8. In case the Buyer assumes that the Seller or the processer (cf. Article 9.5) processes the personal data in conflict with the protection of personal and private life of the Buyer or in conflict with law, mainly if the personal data is inaccurate with respect to the purpose of its processing, the Buyer may:
1. Ask the Seller or the processer for an explanation,
2. Ask the Seller or the processer to correct the situation.
9. If the Buyer asks for information on the processing of his/her personal data, the Seller is obliged to provide the Buyer with such information. The Seller is entitled to require a reasonable remuneration for the provision of information according to the previous sentence; the remuneration shall not exceed the necessary costs for the provision of information.
● SENDING BUSINESS MESSAGES AND SAVING OF COOKIES
1. The Buyer agrees with sending information related to the goods, services or company of the Seller to the Buyer´s email address, and with sending business messages by the Seller to the Buyer´s email address.

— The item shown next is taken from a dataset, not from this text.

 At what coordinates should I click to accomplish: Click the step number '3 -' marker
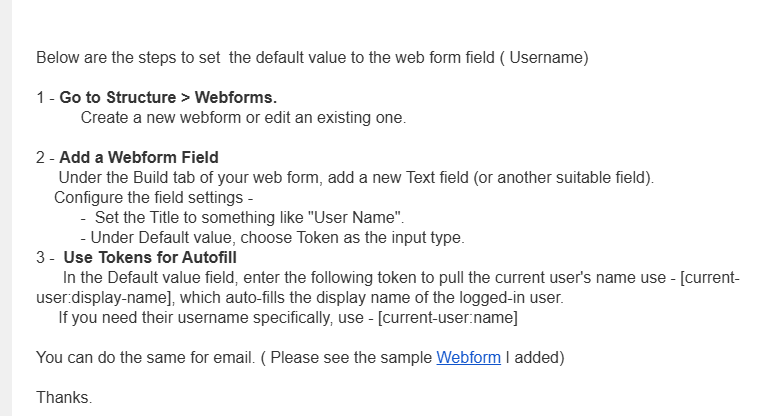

2. The Buyer agrees with saving so-called Cookies in his/her computer. In case the purchase on the website may be made and the Seller´s obligations arising from the Purchase Agreement may be met without saving the Cookies in the Buyer´s computer, the Buyer may revoke his/her consent anytime according to the previous sentence.
1. Any documents for the Buyer may be delivered to the Buyer´s email address.
● FINAL PROVISIONS
1. If the relationship established by the Purchase Agreement contains an international (foreign) element, the Parties agree to follow Czech law. This does not affect the consumer rights arising from the applicable legislation.
2. If any provision hereof is invalid or ineffective, it shall be replaced by a provision which meaning is most similar to the invalid provision. The invalidity or ineffectiveness of one provision does not affect the validity of the remaining provisions.
3. The Purchase Agreement including the Business Terms shall be archived by the Seller in electronic form and shall be unavailable.
4. The Annex hereto is a sample form for the withdrawal from the Purchase Agreement.